BACKGROUND: Testicular germ cell cancer (TGCC) develops from pre-malignant germ neoplasia in situ (GCNIS) cells. GCNIS originates from fetal gonocytes (POU5F1+/MAGE-A4-), which fail to differentiate to pre-spermatogonia (POU5F1-/MAGE-A4+) and undergo malignant transformation. Gankyrin is an oncogene which has been shown to prevent POU5F1 degradation and specifically interact with MAGE-A4 in hepatocellular carcinoma (HCC) cells. We aimed to investigate the role of Gankyrin in progression from gonocyte to pre-invasive GCNIS and subsequent invasive TGCC.

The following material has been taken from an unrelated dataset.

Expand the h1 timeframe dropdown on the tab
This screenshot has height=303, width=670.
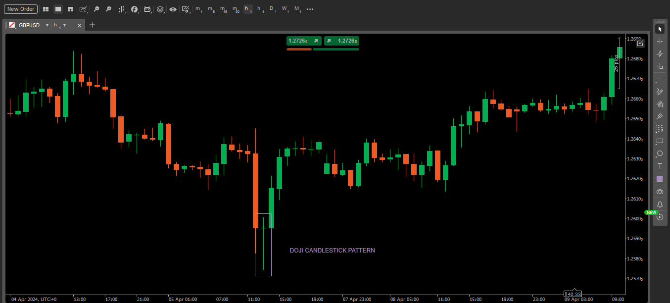point(64,25)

METHODS: We determined Gankyrin expression in human fetal testicular tissue (gestational weeks 9-20; n = 38), human adult testicular tissue with active spermatogenesis (n = 9), human testicular tissue with germ cell maturation delay (n = 4), testicular tissue from patients with pre-invasive GCNIS (n = 6), and invasive TGCC including seminoma (n = 6) and teratoma (n = 7). Functional analysis was performed in-vitro by siRNA knock-down of Gankyrin in the NTera2 cells (derived from embryonal carcinoma).
RESULTS: Germ cell expression of Gankyrin was restricted to a sub-population of prespermatogonia in human fetal testes. Nuclear Gankyrin was also expressed in GCNIS cells of childhood and adult pre-invasive TGCC patients, and in GCNIS from seminoma and non-seminoma patients. Cytoplasmic expression was observed in seminoma tumour cells and NTera2 cells. Gankyrin knock-down in NTera2 cells resulted in an increase in apoptosis mediated via the TP53 pathway, whilst POU5F1 expression was unaffected. Furthermore, Gankyrin knock-down in NTera2 cells increased cisplatin sensitivity with an increase in cell death (13%, p < 0.05) following Gankyrin knock-down, when compared to cisplatin treatment alone, likely via BAX and FAS. Our results demonstrate that Gankyrin expression changes in germ cells during normal transition from gonocyte to prespermatogonia. In addition, changes in Gankyrin localisation are associated with progression of pre-invasive GCNIS to invasive TGCC. Furthermore, we found that Gankyrin is involved in the regulation of NTera2 cell survival and that a reduction in Gankyrin expression can modulate cisplatin sensitivity.
CONCLUSIONS: These results suggest that manipulation of Gankyrin expression may reduce the cisplatin dose required for the treatment of TGCC, with benefits in reducing dose-dependent side effects of chemotherapy. Further studies are required in order to assess the effects of modulating Gankyrin on GCNIS/TGCC using in vivo models.